She therefore maintains that musical artists perform an essential service to humanity: They express the various states of the human condition in a way that people can share. "During my performances," she says, "I'm really trying to show people that they're not alone."

Zanias is set to rock Gramps next Saturday, June 23. She performs solo, floating her ethereal voice over brooding industrial beats. Most of her music is created through programming and sequencing, though she sings and plays synthesizers onstage. Her shows are highly emotive, drawing on her experiences with microdosing LSD and using other psychedelic drugs. 

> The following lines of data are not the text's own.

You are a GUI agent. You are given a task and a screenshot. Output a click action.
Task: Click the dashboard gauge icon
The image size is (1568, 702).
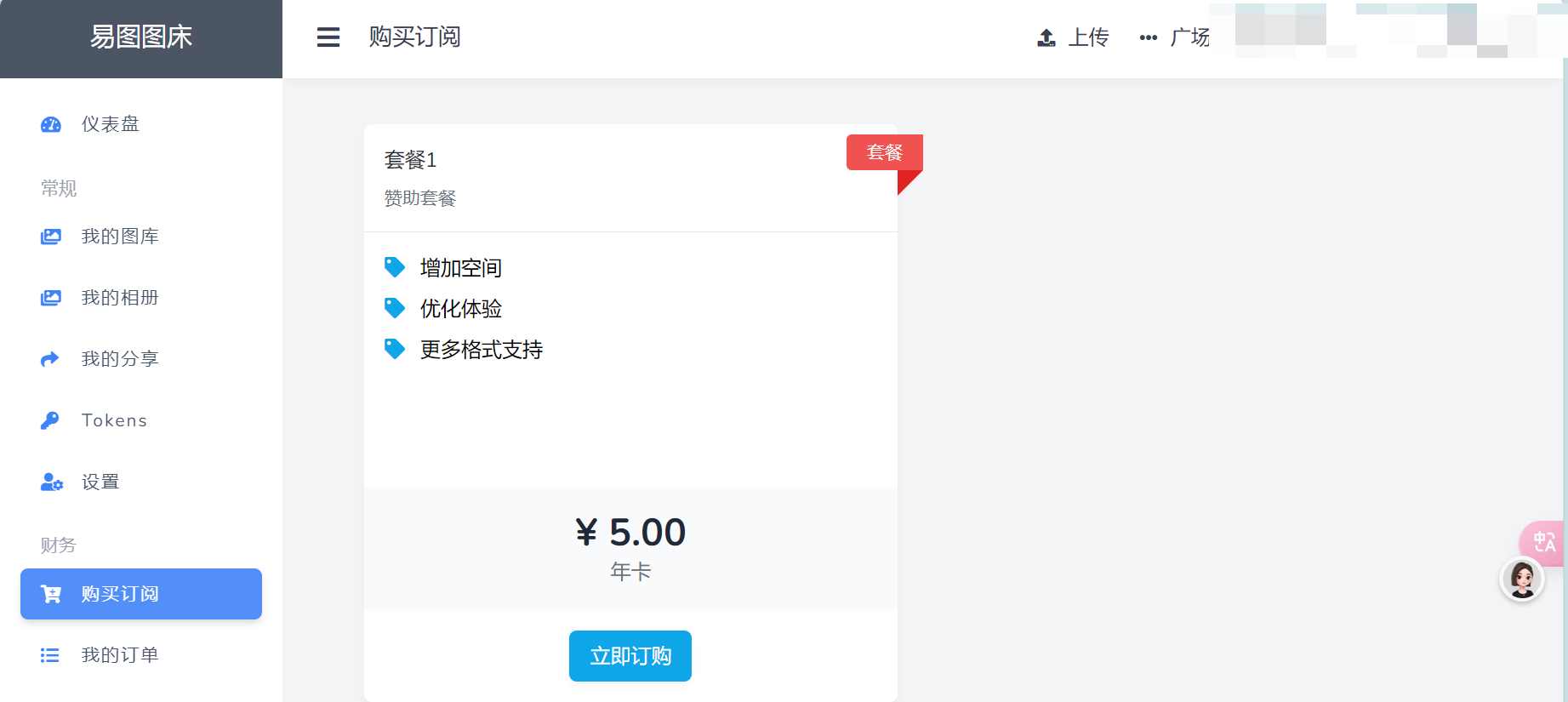[x=51, y=124]
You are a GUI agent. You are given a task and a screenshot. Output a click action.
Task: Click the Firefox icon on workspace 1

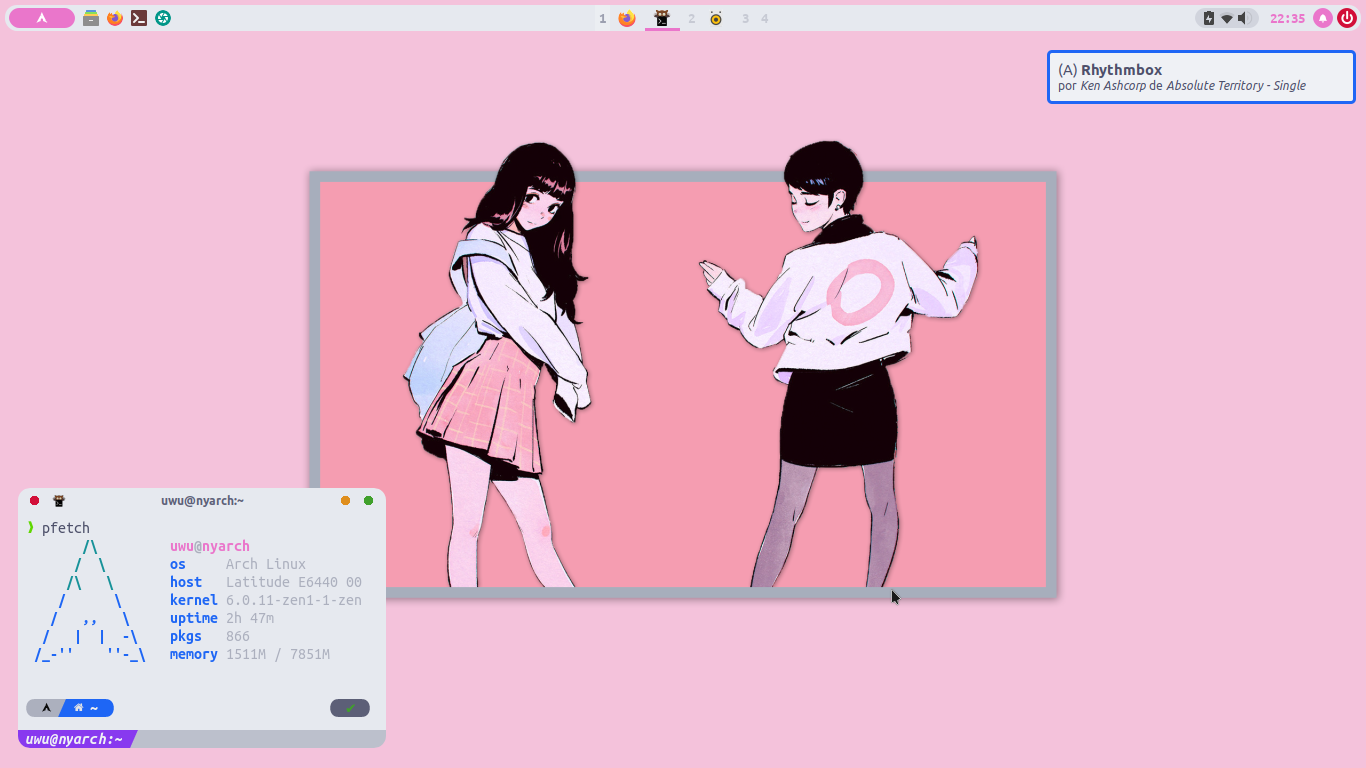(x=626, y=17)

"I want people to walk away having experienced something that altered their minds," she says. "I'm very inspired by shamanic practices and ayahuasca ceremonies. Growing up in Borneo, I experienced the tribal ceremonies of the Dayak people. The state of mind that a shaman gets into, this sense of pulling something into the room and sharing it with the audience, being a vessel: That's the sort of mindset I try to have while I'm singing."
She was born in Australia and raised in Papua New Guinea, Indonesia, and Malaysia. Her first instrument was her own voice. As a child, she used to sing along to the Beatles, Madonna, and the Beach Boys, and as a teenager, she graduated to the '80s goth sound thanks to Siouxsie & the Banshees and the Cure. She's been obsessed with the dark side of music ever since.

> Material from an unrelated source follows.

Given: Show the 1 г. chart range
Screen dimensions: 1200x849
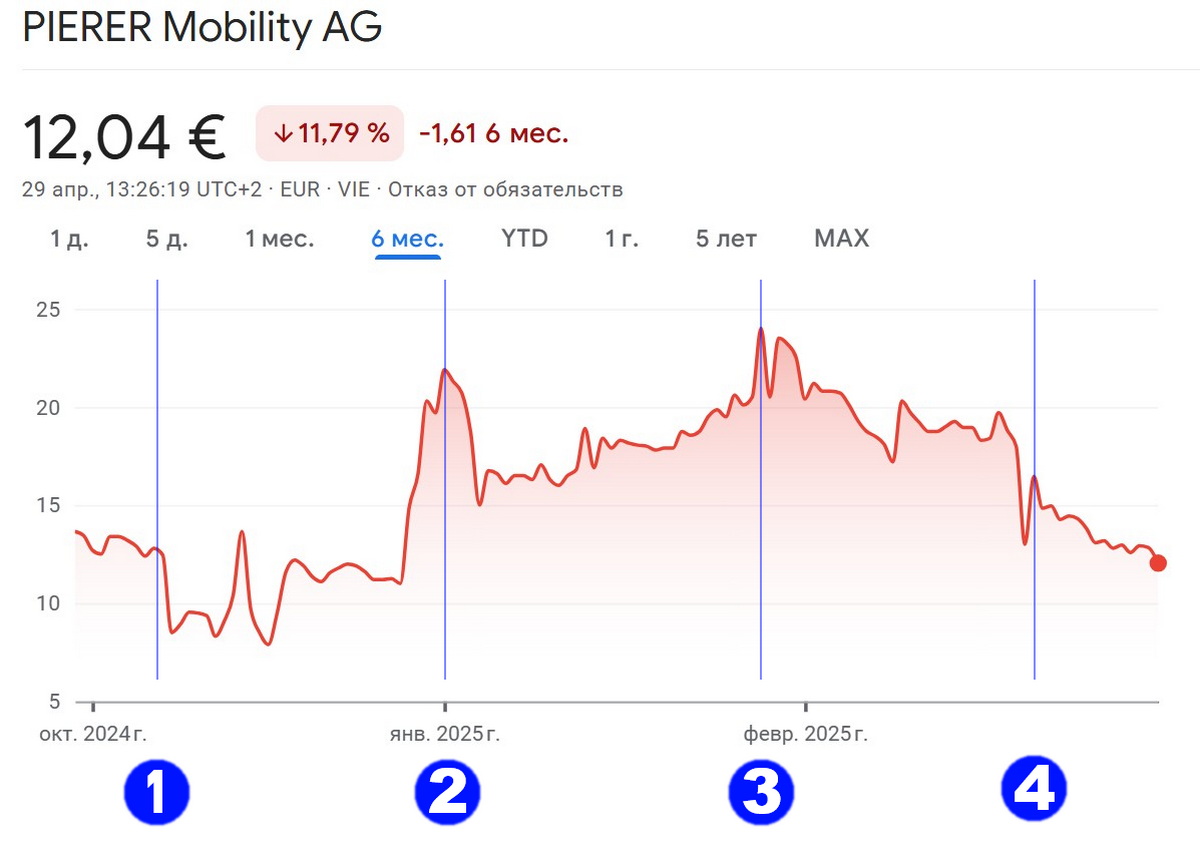Looking at the screenshot, I should click(x=622, y=239).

In addition to her love of music and nature, she's fascinated by ancient civilizations and holds a degree in archaeology.

"It's been a strange journey, for sure," she says. "I was in London studying primatology and human evolution for a master's degree, and I was enjoying it, but at the same time, I was just starting to play lots of gigs and people were responding so positively to my music. Having had this dream to sing since I was so young, I just couldn't draw myself away from it. I couldn't make the sensible decision and continue studying. The opportunity arose to move to Berlin and play music full-time, and I took it."

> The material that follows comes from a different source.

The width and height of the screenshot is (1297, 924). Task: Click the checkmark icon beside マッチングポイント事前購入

Now she's set to release her debut full-length. True to her childhood spent in tropical rainforests, the record features sampled sounds from the natural world, including bird calls and the cries of gibbons, a species of small ape common in Malaysia.

"They sing to each other in the jungle, and it's absolutely beautiful," Zanias says. "It's the sound of my childhood. Finally capturing that was amazing."

Zanias. 10 p.m. Saturday, June 23, Gramps, 176 NW 24th St., Miami; 305-699-2669; gramps.com. Tickets cost $10.